Ce rapport est particulier : il est à la fois le rapport annuel du Comité, qui analyse l’année écoulée et formule des recommandations selon la grille d’analyse retenue depuis 3 ans (efficacité, équité, transparence, sécurité). Mais ce rapport est aussi un bilan du travail accompli par le Comité depuis 20191 , des évolutions de Parcoursup, des réponses apportées à l’aune de ses propositions et des progrès encore nécessaires.
À titre liminaire, le Comité souhaite écarter deux contrevérités relatives à Parcoursup.
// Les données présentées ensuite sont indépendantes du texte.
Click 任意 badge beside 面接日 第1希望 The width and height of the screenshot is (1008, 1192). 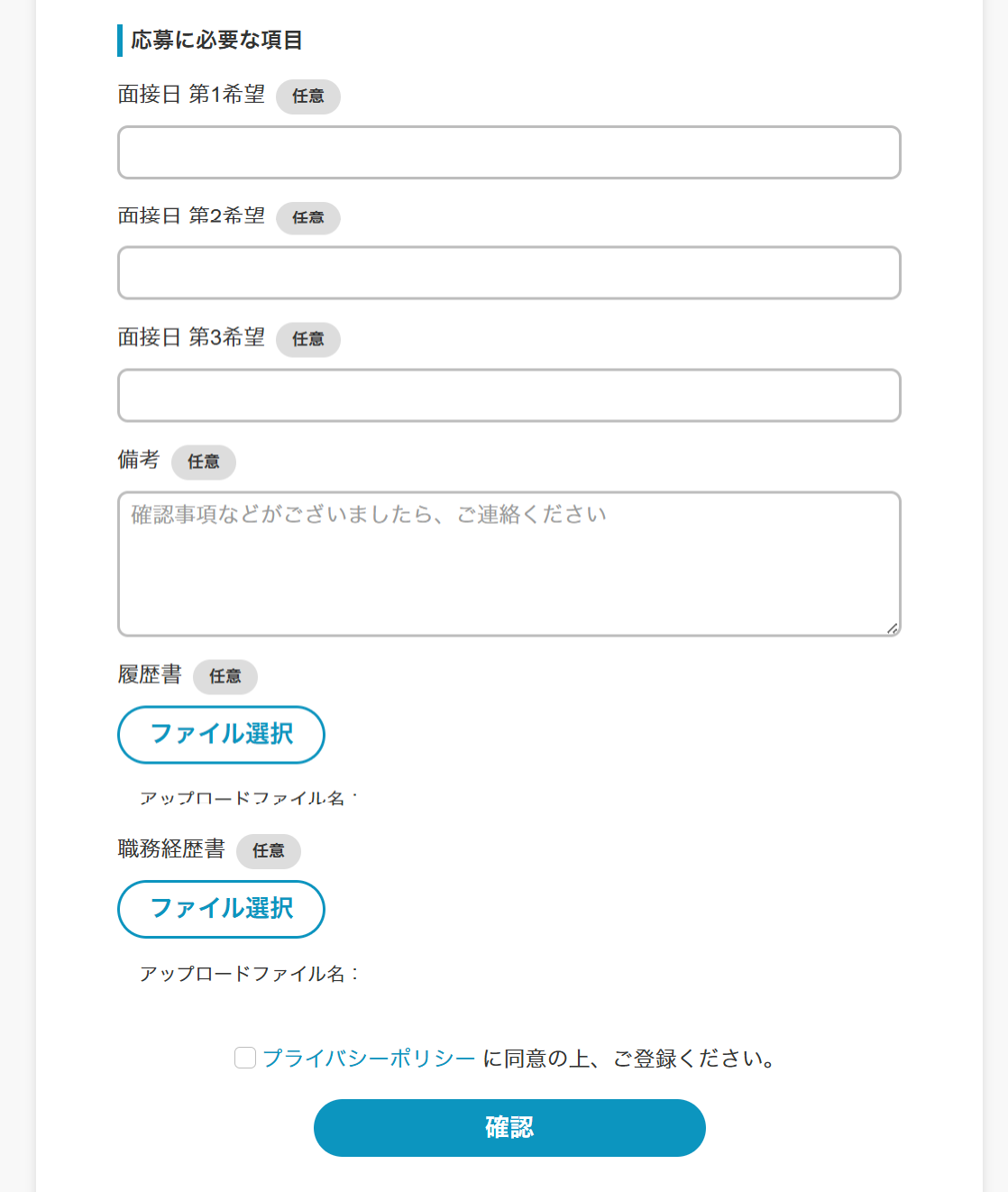click(x=308, y=96)
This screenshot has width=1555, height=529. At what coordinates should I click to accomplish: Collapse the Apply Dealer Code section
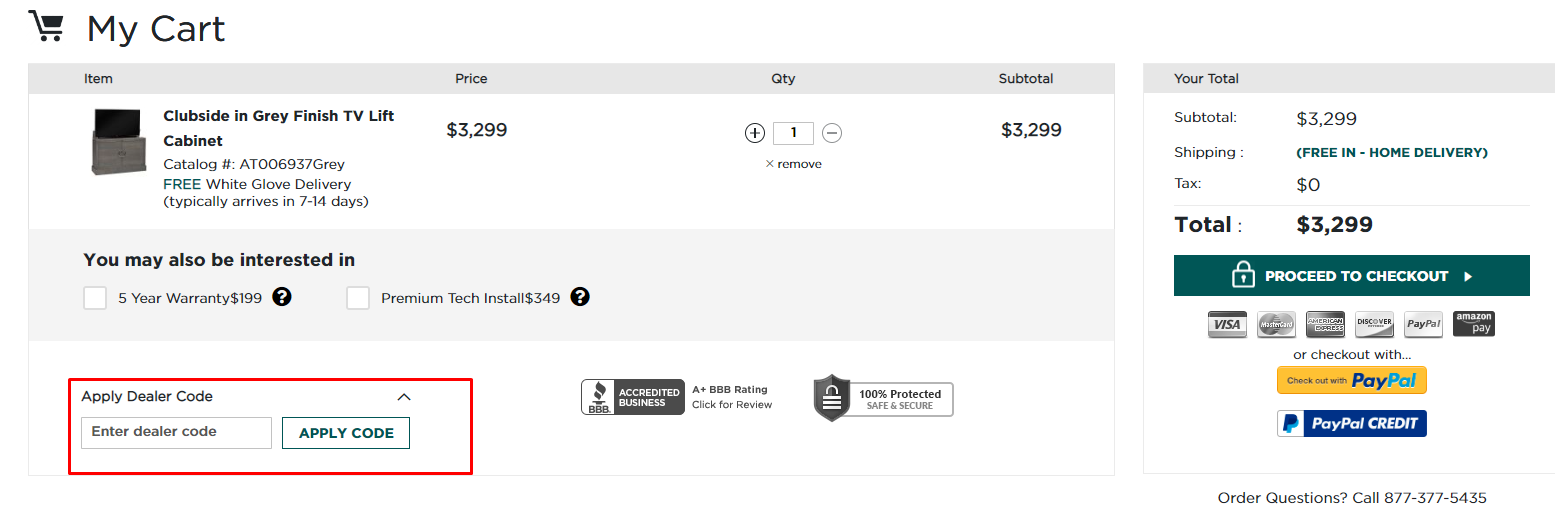pos(404,397)
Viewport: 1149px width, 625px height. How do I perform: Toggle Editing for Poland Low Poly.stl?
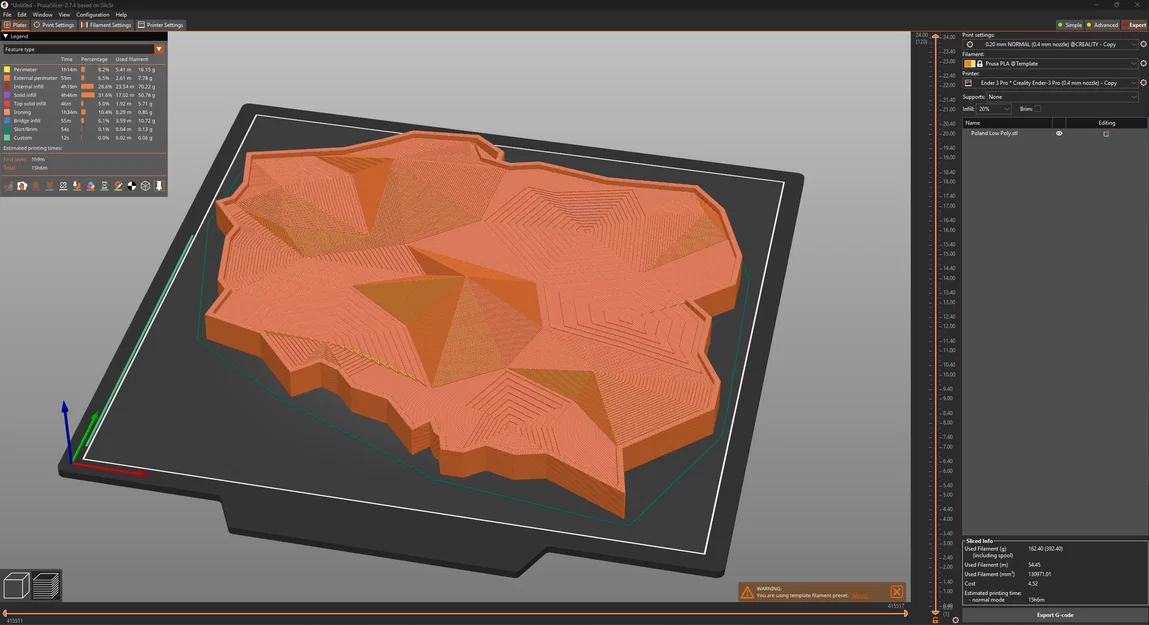point(1106,133)
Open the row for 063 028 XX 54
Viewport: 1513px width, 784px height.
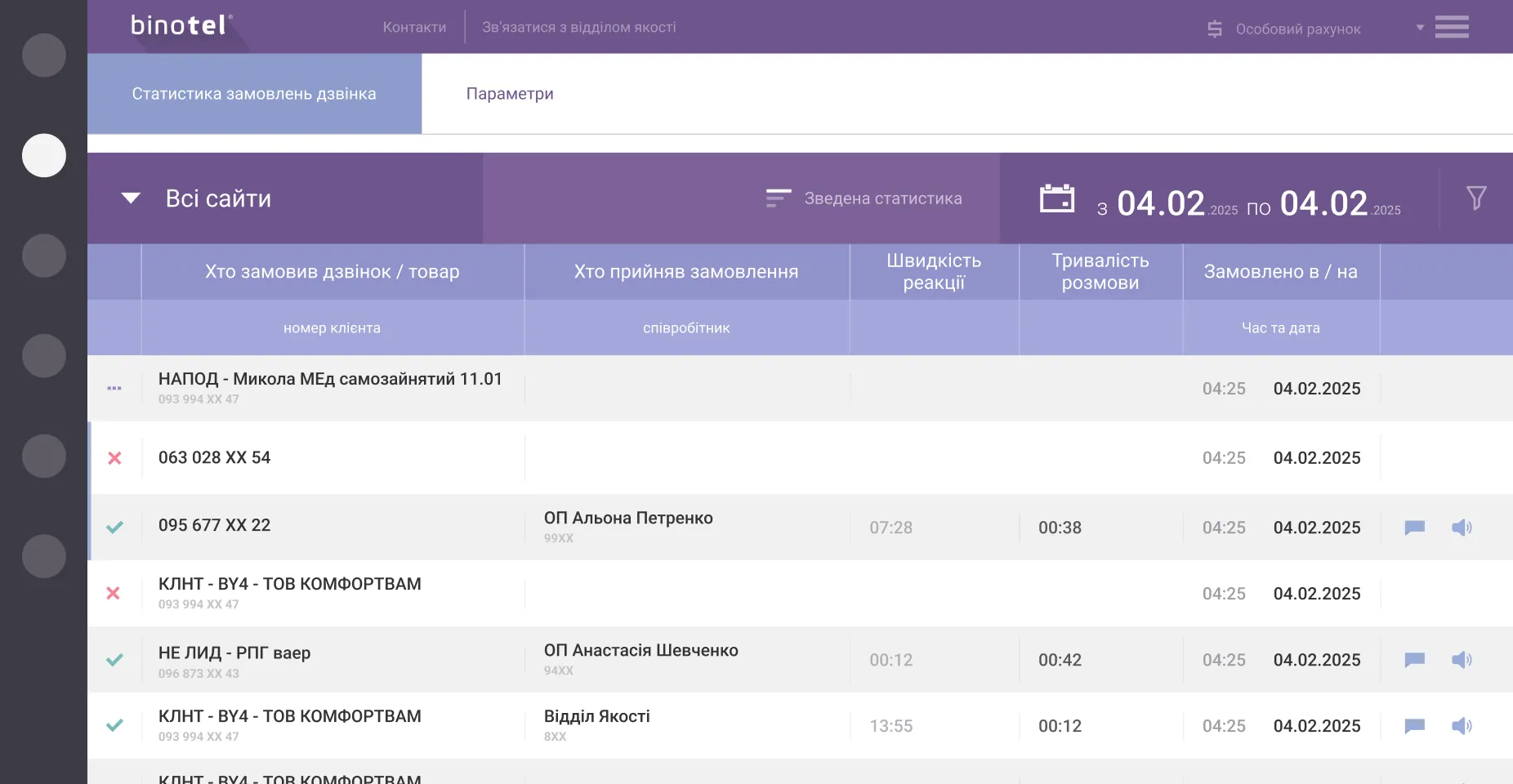214,458
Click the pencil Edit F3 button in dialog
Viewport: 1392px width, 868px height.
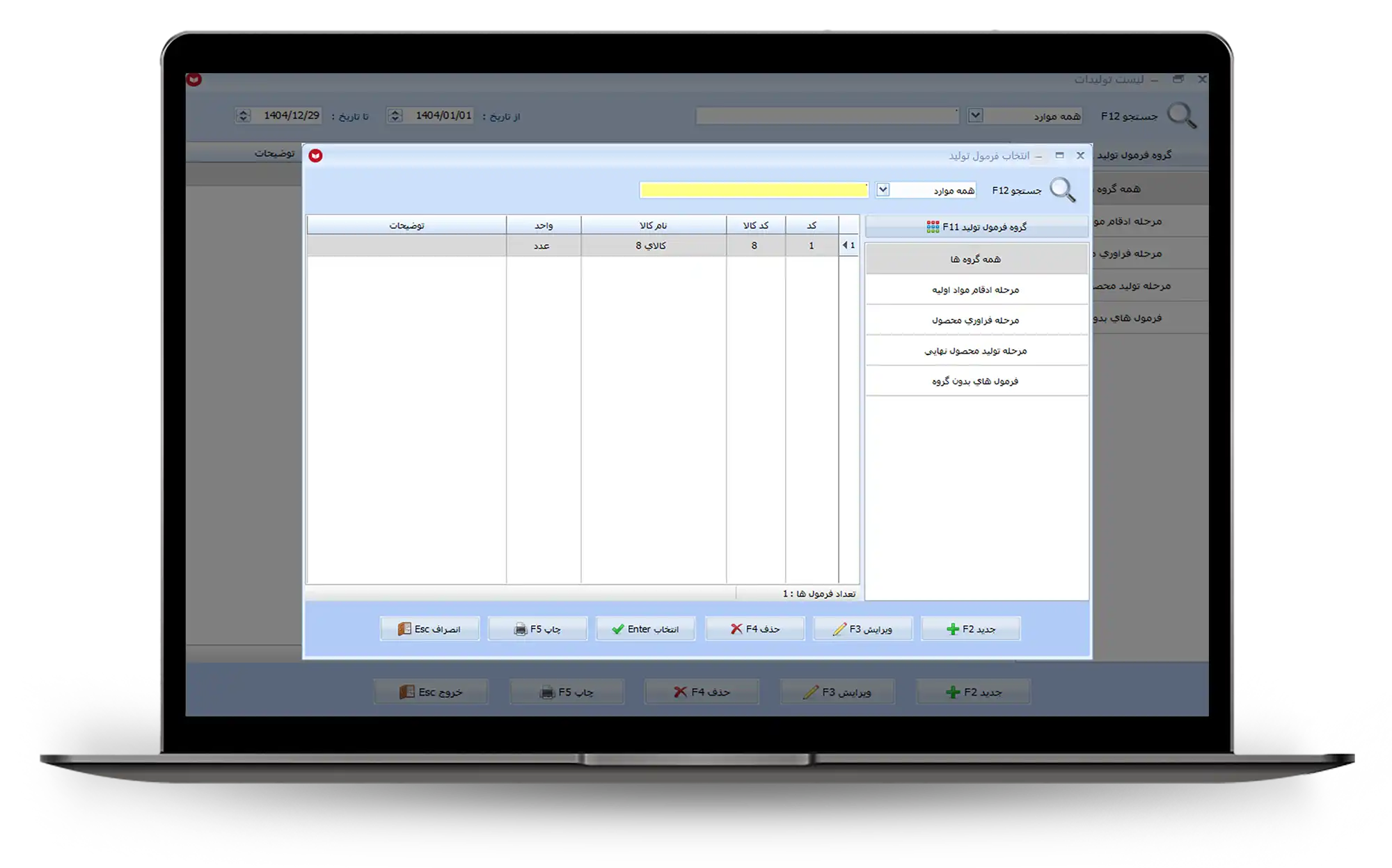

En premier lieu, même si Parcoursup a pris de plus en plus une place totémique dans le débat public, il n’est pas en lui-même responsable de toutes les difficultés liées à l’entrée dans l’enseignement supérieur, même s’il en est parfois le révélateur et si ces difficultés peuvent en gripper le fonctionnement.
L’insuffisance de l’offre de formation dans les instituts universitaires de technologies (IUT) par exemple a des répercussions sur l’acceptation des candidats dans les filières en tension et sur les délais d’attente.
En second lieu, réduire Parcoursup à son algorithme, accusé de « non humanité » est particulièrement inexact dès lors que celui-ci a une place assez limitée dans le processus de détermination des affectations des élèves ;
il est un simple algorithme d’appariement et ce n’est pas lui qui exprime des vœux, qui classe les candidats et accepte les propositions faites. A l’inverse, Parcoursup est un dispositif complexe de choix successifs qui fait intervenir de multiples acteurs et c’est cet ensemble qui doit être analysé au regard des principes éthiques. En réalité, Parcoursup a introduit dans le recrutement des étudiants une rigueur et une transparence qui n’existaient pas précédemment.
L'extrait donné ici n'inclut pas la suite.